Step Dave is the latest South Pacific Pictures commission for the channel that needs a Go Girls successor after the fifth season of that series tumbled in the ratings this year.

The 13-hour comedy/drama from Go Girls scribe Kate McDermott follows a 24-year-old Kiwi slacker whose life is turned upside down when he meets the woman of his dreams – only she’s 15 years his senior with three kids and some serious baggage in tow.

Another Go Girls vet, Jono Kenyon, plays Dave opposite Sia Trokenheim (Siones II, This Is Not My Life) as Cara.

TV2 programmer John Kelly says Step Dave will be an integral part of TV2’s new season programming.

Step Dave will play in a primetime slot on Tuesdays next year.

“Its winning formula of relatable characters, hilarious moments and strong storylines contribute to it being one of the key pillars of TV2’s 2014 season.”

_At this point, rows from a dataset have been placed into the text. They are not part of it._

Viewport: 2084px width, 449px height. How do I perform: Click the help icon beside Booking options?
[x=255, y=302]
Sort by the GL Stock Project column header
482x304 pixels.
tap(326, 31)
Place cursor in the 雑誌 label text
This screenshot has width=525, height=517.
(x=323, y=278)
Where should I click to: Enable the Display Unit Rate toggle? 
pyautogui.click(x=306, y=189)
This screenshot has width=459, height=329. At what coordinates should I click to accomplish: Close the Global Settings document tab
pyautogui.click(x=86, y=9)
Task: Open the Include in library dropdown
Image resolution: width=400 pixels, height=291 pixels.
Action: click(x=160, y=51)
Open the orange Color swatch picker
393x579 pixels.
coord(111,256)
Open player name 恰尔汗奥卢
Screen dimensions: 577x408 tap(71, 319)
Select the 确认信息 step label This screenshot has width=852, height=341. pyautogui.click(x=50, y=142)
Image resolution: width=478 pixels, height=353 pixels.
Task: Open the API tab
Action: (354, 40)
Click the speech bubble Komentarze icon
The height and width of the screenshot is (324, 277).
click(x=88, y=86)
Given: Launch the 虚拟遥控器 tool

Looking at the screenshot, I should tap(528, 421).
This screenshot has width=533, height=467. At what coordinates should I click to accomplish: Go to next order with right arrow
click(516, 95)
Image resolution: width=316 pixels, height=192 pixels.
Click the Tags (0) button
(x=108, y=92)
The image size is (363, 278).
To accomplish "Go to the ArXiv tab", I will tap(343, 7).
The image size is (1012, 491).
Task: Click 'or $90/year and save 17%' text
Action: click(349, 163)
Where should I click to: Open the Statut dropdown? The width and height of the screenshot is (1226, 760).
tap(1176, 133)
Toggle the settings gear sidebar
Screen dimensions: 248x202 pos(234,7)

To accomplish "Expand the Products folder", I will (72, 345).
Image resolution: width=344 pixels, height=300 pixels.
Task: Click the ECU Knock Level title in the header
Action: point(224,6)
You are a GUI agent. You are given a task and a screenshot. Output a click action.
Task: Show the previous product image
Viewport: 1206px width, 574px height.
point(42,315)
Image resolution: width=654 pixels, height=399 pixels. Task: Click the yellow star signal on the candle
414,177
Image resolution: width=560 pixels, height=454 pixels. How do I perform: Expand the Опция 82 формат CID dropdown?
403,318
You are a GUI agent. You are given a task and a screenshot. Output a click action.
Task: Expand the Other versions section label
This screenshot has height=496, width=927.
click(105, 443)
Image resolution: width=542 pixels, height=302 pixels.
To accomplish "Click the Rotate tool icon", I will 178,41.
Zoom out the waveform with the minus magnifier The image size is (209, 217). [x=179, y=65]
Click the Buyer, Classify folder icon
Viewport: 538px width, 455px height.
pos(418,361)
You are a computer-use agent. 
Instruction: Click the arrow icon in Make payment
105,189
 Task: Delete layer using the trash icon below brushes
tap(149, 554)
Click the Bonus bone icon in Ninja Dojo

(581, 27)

NZ On Air has invested $6,672,500 in the series and also is backing a second season of TV One’s Agent Anna with nearly $2.5 million.

The Robyn Malcolm hit about a real estate agent was the highest-rating NZ On Air-funded comedy programme for the 2012/2013 financial year and will be back for a longer, 10-week run.

Watch also for the six-part When We Go to War ($5.9 million), a World War I miniseries from Nothing Trivial’s Rachel Lang and Gavin Strawhan, and new vehicles for Nigel Latta and the team behind First Crossings.

Latta will demystify science in the eight-part Nigel Latta Blows Stuff Up ($722,930) and Intrepid New Zealand is an eight-week armchair adventure series ($1.1 million).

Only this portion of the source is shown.